Men's Basketball team preparing for the 2015-2016 season.
Men's Basketball team preparing for the 2015-2016 season.

Bears’ basketball is just around the corner.  

Mercer Madness, beginning Oct. 16, will serve as a preview. The men’s and women’s teams will take the floor in exhibition match ups.

The event, now in its second year, serves to bring together fans and players. Since the Bears’ upset over Duke in the 2013 National Tournament, Mercer’s basketball program has surged. With a group of young and fresh talent, combined with the vigor of loyal Mercer fans, this year’s program kickoff will be energized.

The event will offer free food, t-shirts for every student that comes and stays the whole time, friendly competitions between athletes and fans, and a dunking contest. The 2014 dunking contest winner, Ike Nwamu, was featured on ESPN’s Top Five Plays of the Week.

Men’s head coach Bob Hoffman spoke about the importance of the event in familiarizing fans with the student athletes.

“It’s a time that we get excited about men’s and women’s basketball trying to get students to understand who our student athletes are on the team,” Hoffman said.

Last year, 700 student fans flooded into Hawkins Arena to show their support.

Though the players are excited to play for the event, they expressed that their motive is to allow the fans to have a good time and get to know them as people, and not just as the athletes that represent Mercer on a national level.

“We hate to disappoint our fans. We love them, they love us. Being at a small school, it’s a great relationship to have,” red-shirt junior Lawrence Brown said.
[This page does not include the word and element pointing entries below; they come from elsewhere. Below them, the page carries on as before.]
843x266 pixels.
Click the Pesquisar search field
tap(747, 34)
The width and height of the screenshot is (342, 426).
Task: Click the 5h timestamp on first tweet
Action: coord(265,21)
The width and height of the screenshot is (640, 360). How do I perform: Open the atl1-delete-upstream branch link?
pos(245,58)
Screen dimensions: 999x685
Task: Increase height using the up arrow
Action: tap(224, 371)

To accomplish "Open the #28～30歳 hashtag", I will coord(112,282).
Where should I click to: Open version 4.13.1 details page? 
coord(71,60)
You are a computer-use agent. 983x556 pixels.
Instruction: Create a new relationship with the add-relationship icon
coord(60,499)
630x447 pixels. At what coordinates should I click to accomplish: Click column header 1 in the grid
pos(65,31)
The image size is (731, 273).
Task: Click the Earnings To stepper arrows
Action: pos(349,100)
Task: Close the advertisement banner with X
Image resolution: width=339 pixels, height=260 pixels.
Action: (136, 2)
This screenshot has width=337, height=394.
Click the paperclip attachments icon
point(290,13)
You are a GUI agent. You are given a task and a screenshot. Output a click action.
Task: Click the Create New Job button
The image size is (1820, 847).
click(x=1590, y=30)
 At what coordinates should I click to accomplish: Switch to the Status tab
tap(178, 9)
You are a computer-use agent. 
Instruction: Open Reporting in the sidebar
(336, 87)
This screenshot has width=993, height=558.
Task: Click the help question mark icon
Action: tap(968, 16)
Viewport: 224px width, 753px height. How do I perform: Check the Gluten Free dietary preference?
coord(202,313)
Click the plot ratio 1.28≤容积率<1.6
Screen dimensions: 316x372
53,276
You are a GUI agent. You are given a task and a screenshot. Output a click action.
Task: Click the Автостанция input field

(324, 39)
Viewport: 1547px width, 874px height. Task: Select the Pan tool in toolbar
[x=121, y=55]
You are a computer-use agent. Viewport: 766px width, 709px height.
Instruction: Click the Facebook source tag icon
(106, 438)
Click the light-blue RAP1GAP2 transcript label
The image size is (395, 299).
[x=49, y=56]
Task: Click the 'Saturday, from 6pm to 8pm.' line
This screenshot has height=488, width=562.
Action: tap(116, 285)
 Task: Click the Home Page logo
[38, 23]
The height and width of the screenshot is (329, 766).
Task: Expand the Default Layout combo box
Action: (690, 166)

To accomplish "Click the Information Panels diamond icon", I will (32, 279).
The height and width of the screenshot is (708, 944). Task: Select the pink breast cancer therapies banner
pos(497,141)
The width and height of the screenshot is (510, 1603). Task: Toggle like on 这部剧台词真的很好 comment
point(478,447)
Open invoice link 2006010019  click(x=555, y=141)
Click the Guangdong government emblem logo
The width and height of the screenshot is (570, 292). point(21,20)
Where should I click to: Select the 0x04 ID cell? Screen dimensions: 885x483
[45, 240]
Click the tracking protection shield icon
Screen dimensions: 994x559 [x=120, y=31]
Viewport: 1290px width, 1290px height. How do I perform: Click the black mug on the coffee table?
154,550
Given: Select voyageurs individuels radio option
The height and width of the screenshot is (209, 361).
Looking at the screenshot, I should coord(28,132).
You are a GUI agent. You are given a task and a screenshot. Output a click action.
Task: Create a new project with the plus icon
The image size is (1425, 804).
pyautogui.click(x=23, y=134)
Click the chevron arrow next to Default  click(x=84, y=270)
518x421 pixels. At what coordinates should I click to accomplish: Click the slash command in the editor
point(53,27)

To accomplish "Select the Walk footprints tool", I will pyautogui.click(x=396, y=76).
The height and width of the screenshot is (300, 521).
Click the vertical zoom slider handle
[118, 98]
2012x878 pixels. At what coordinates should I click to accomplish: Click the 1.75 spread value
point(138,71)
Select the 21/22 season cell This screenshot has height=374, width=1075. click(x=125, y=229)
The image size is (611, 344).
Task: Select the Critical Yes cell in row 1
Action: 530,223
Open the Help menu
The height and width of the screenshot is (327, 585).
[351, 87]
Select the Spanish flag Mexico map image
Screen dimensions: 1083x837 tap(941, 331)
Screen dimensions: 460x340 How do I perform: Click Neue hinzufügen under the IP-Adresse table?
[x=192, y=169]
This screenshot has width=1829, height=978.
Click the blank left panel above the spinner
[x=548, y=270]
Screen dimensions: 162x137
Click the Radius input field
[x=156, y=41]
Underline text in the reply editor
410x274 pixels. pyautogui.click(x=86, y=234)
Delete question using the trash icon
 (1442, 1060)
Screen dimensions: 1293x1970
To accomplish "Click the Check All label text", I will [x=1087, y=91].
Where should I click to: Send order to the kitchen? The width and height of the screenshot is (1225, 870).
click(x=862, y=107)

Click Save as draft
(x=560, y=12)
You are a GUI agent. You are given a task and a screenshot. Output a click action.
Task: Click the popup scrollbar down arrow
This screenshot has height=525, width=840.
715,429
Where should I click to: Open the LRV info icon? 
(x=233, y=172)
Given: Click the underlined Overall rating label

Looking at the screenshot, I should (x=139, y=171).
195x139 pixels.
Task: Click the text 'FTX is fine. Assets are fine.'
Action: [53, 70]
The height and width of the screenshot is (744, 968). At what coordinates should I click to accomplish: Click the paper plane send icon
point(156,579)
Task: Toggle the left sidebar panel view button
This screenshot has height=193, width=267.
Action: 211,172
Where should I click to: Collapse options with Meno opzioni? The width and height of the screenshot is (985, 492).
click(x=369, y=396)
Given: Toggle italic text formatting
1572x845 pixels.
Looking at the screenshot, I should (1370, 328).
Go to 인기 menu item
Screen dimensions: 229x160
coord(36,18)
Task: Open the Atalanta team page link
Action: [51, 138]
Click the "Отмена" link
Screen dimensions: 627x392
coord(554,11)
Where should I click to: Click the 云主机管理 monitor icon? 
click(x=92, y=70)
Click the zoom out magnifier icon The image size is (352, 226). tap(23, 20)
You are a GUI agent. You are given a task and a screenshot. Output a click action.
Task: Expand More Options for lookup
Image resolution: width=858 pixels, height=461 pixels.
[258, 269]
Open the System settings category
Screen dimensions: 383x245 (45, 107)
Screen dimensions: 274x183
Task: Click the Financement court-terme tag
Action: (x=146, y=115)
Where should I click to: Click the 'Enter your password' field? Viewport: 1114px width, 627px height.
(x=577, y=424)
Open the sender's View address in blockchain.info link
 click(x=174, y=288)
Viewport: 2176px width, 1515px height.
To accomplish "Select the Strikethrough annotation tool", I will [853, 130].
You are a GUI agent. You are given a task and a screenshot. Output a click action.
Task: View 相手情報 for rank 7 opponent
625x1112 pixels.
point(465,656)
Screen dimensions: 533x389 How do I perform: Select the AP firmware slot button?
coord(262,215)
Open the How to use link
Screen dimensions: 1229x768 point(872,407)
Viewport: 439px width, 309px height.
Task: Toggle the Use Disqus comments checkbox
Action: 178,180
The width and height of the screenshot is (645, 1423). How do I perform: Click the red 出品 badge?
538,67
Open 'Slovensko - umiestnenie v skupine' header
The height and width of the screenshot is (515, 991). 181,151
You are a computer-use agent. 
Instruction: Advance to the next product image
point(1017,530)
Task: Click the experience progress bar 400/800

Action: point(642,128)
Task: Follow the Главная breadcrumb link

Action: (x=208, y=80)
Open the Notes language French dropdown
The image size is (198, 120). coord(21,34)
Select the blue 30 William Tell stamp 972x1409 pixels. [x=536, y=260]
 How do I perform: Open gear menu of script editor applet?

Playing on a Division I athletic team is an intimate experience, bringing athletes together with grueling practices and endless hours spent in the gym.

Jibri Bryan, in his last season as a Bear, says the team is like family to him.

“It feels like a family. It makes practices and all the hard days go by a lot easier,” Bryan said.

Though Mercer is a fairly small school, the school spirit that rises in these type of events makes Mercer seem larger than it is.

“It helps in every way, shape and form on campus to let everybody know that the basketball season is beginning,” Coach Hoffman said.

Head women’s coach Susie Gardner is looking forward to the event, but she hopes that the fans that show up to Mercer Madness will translate to turnout at women’s games once competition season starts.

“Our kids have never heard [the chant] ‘I believe that we will win’ with streamers flying. I hope in some way [the fans] transfer into the season,” Gardner said

Gardner noted that the bulk of her team is newcomers, either freshmen or transfers.

“I love this group. They are very, very hard workers. Our freshmen have brought a lot of energy to practices,” Gardner said, but she also expressed that the team’s identity is a mystery.

“It’s gonna take us a minute to figure out who we are,” Gardner said.

Sydni Means, a sophomore, explained that although her team is young, it only allows for more growth and excitement.”

“We have a whole new team this season, and everyone is excited for Mercer Madness as well as the season to start.”